NVIDIA’s support for machine learning using GPGPUs has been extensive. Its latest Turing architecture-based GPU, the RTX 8000, combines ray-tracing support with machine-learning (ML) acceleration. The Turing architecture includes Tensor Cores to accelerate ML applications.
NVIDIA’s T4 Tensor Core GPU, built on the Turing architecture with its Tensor Core support, targets hyperscale deployment where high-performance interference is needed (Fig. 1). The PCI Express (PCIe) card only needs 75 W. Its small form factor allows for very dense system design.
1. NVIDIA’s T4 is designed for hyperscale deployment and includes Turing Tensor Cores to accelerate machine-learning applications.
The T4’s Tensor Cores support INT4, INT8, FP16, and FP32 data types, enabling developers to optimize performance while minimizing size and the amount of computation needed for a particular deep-neural-network (DNN) model. The system is also designed to address video applications. It can analyze 38 full-HD video streams in real time.
Each T4 has 2560 CUDA cores, 320 Turing Tensor Cores, and 16 GB of GDDR6 with a bandwidth over 320 GB/s. The board includes a x16 PCIe interface, and is rated at 260 INT4 TOPS, 130 INT8 TOPS, 65 FP16 TFLOPS and 8.1 FP32 TFLOPS.
NVIDIA’s DRIVE AGX line (Fig. 2) brings the same architecture to automotive applications that had been served by NVIDIA’s P4 series. The top-end NVIDIA DRIVE AGX PEGASUS, which combines two NVIDIA Xavier processors and two Tensor Core-based GPUs, delivers 320 TOPS. The more compact NVIDIA DRIVE AGX Xavier has a single processor but only needs 30 W. Both are available as development kits.

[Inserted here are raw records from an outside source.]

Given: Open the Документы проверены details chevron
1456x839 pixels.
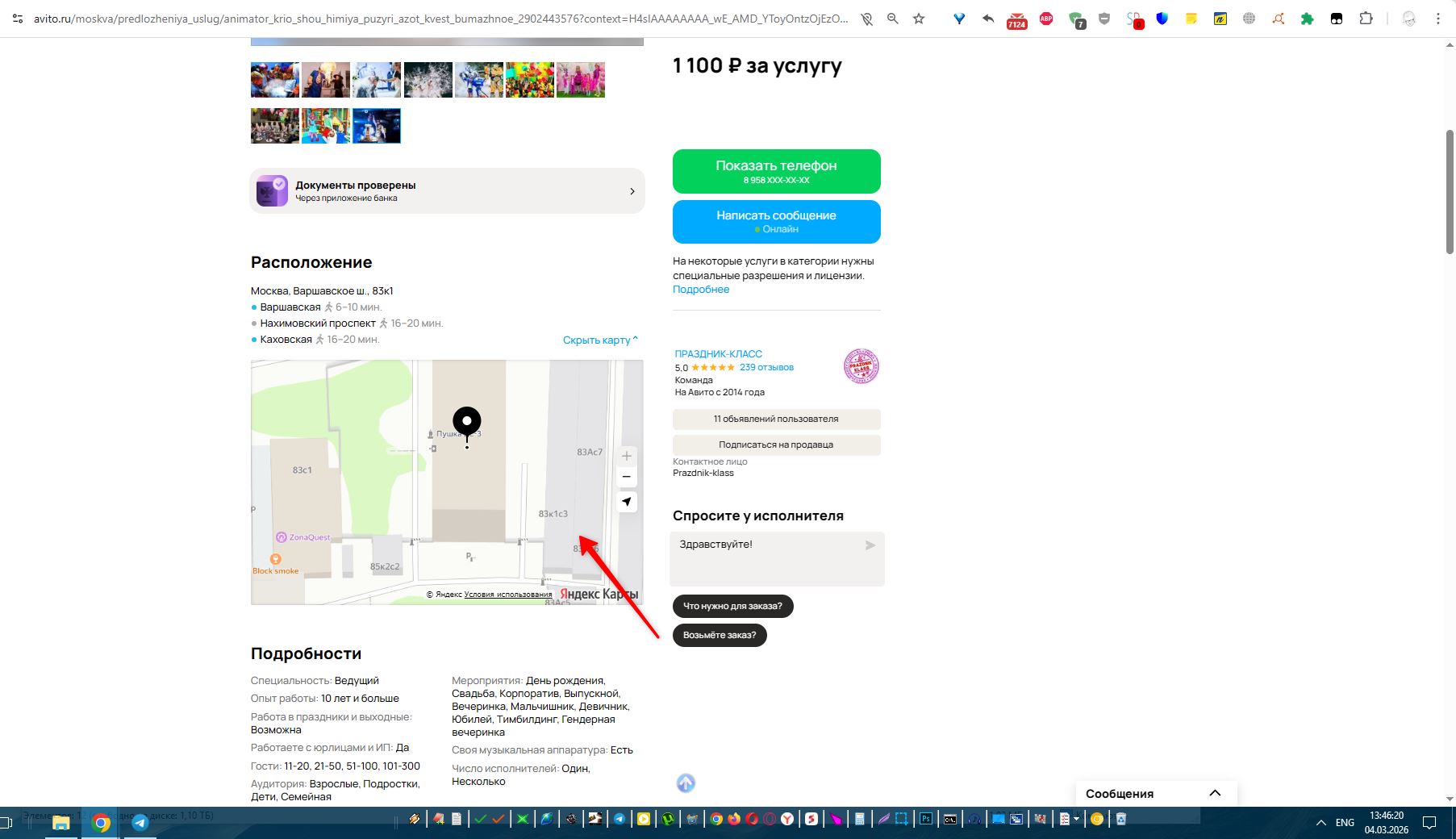Looking at the screenshot, I should (x=632, y=191).
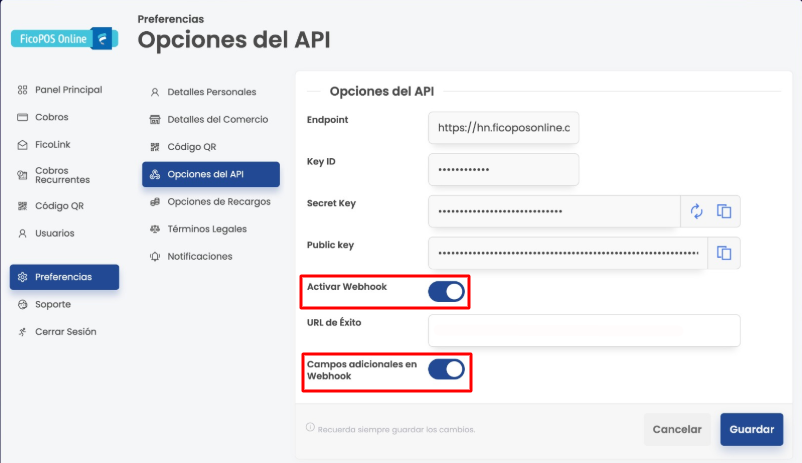
Task: Focus the URL de Éxito field
Action: point(583,330)
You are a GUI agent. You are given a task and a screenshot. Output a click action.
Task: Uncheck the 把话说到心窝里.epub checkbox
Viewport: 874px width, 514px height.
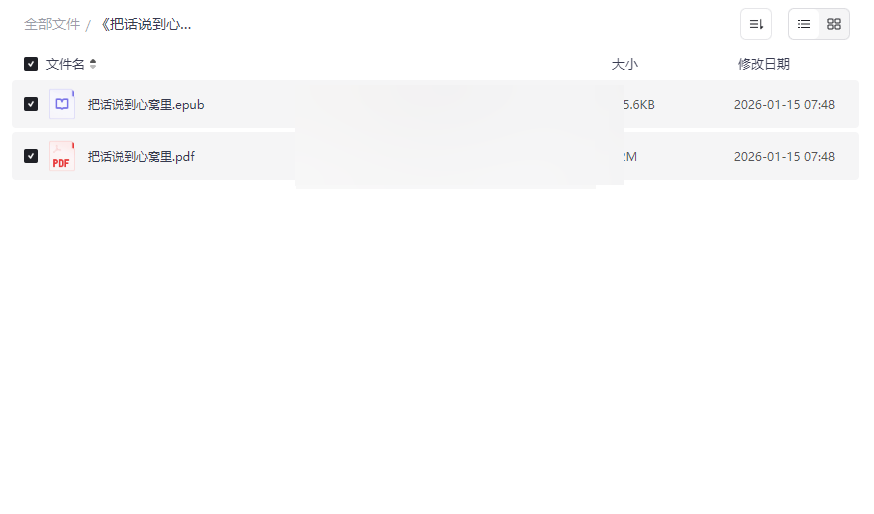click(31, 104)
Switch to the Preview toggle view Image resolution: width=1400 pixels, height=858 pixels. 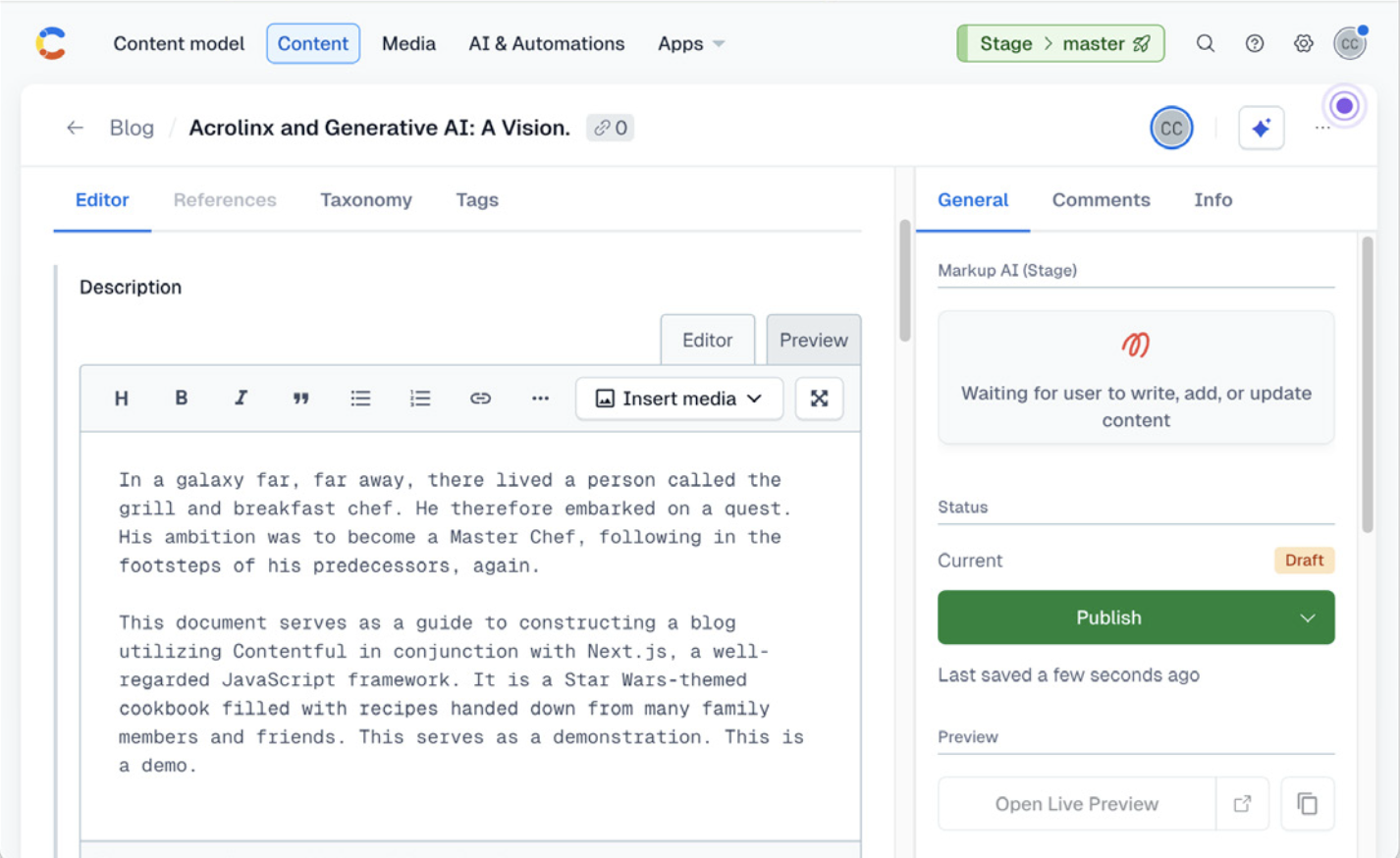coord(813,340)

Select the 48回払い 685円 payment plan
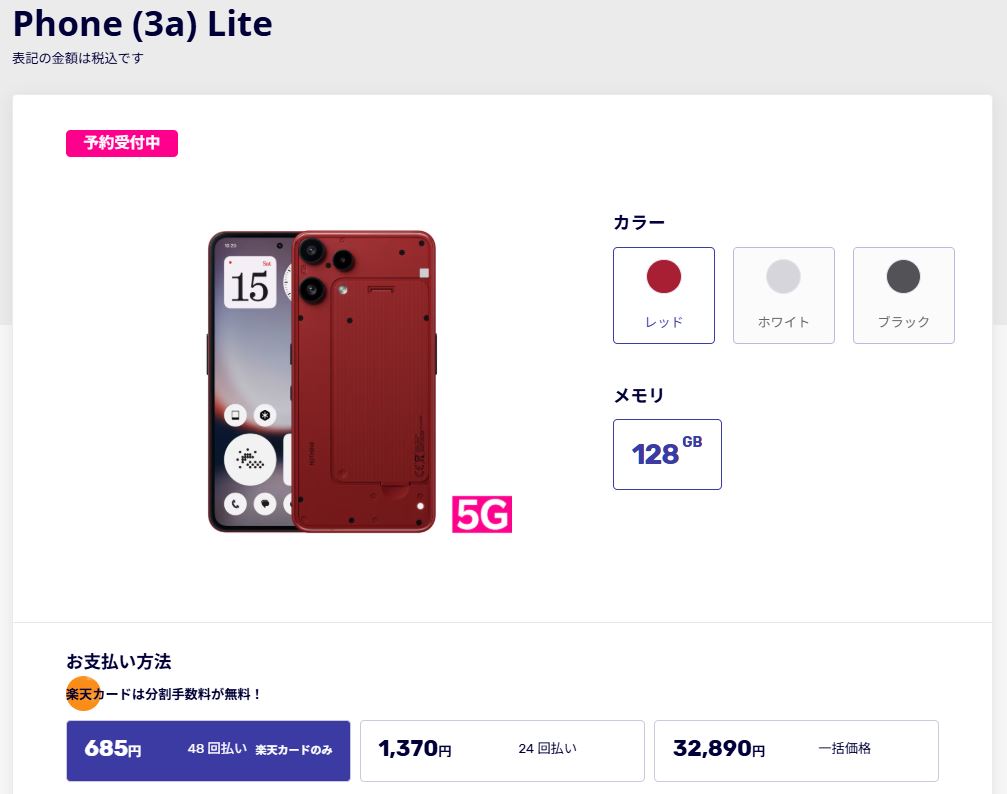coord(207,750)
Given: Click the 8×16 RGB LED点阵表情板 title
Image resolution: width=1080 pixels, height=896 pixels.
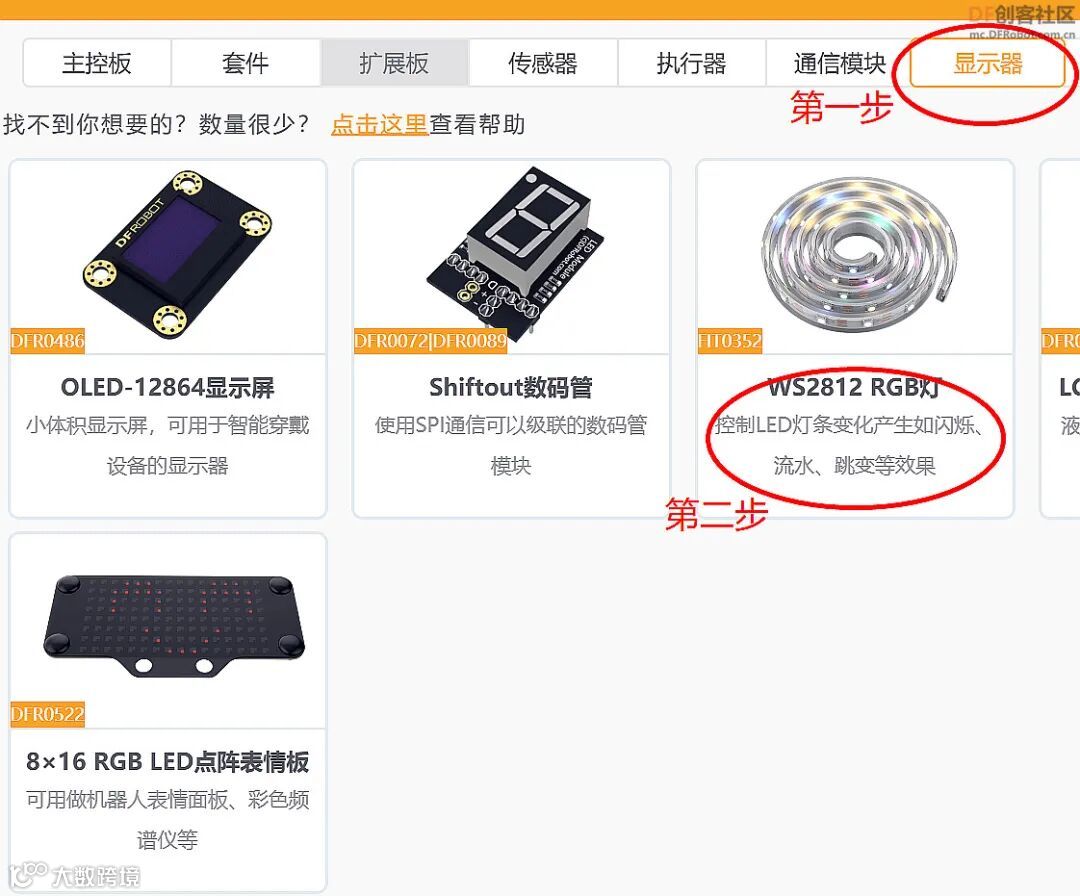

2. The NVIDIA AGX line brings TensorRT acceleration to automotive applications.
These systems run DRIVE Software 1.0 that targets autonomous systems. The DriveNet DNN support allows vehicles to detect and classify objects in the surrounding environment and track them from one frame to the next. With the LaneNet and OpenRoadNet support, the system can identify lane markings and detect drivable spaces.
The DRIVE IX SDK also includes support for processing input from driver-facing cameras. It can recognize a driver’s facial expression to detect whether they are drowsy or paying attention to the road.
In addition, the software comes with a data-recording tool. Consequently, developers and manufacturers can collect real-time, time-stamped data from various sensors for training, testing, and system validation.
3. Clara AGX is designed for medical instrumentation.
Another application area that NVIDIA is targeting is medical instrumentation, where ML can provide additional support. The Clara AGX (Fig. 3) system is a combination of hardware and software. The Clara SDK provides developers with a set of GPU-accelerated libraries for computing, graphics, and AI designed for medical applications such as image processing and rendering, and computational workflows for CT, MRI, and ultrasound. The tools leverage CLARA containers and Kubernetes, allowing applications to scale.
The Jetson AGX Xavier platform is designed for mobile applications such as robotics (Fig. 4). The platform’s SoC includes a 512-core Volta GPGPU with Tensor Cores along with an 8-core ARM v8.2 64-bit CPU cluster with 8 MB of L2 cache and 4 MB of L3 cache. The module packs 16 GB of 256-bit LPDDR4x with a 137-GB/s bandwidth and 32 GB of eMMC 5.1 flash memory. Non-volatile storage can be expanded using an M.2 Key M (NVMe) or M.2 Key E interface, an SD/UFS socket, as well as an eSATAp interface and an USB 3.0 Type A connection.
4. Jetson AGX Xavier development kit targets robotic and compact machine-learning applications.
The system also incorporates a pair of NVDLA deep-learning accelerators and a 7-way VLIW vision processor. Hardware encode/decode support can handle two 4Kp60 as well as a pair of high-efficiency video coding (HEVC) at 4Kp60. The module measures 105 by 105 mm.
The Jetson AGX Xavier can handle 16 CSI-2 camera connections. It has two x8 PCI Express Gen 4 interfaces, plus a Gigabit Ethernet interface and two USB-C interfaces. One features DisplayPort support, while the other maintains Close-System Debug and Flashing support. A 40-pin header exposes serial and GPIO. The system offers High-Definition Audio, HDMI, and DisplayPort outputs.
Versions are available that use as little as 10 W, with the top end using 30 W. The developer kit is priced at $2,499.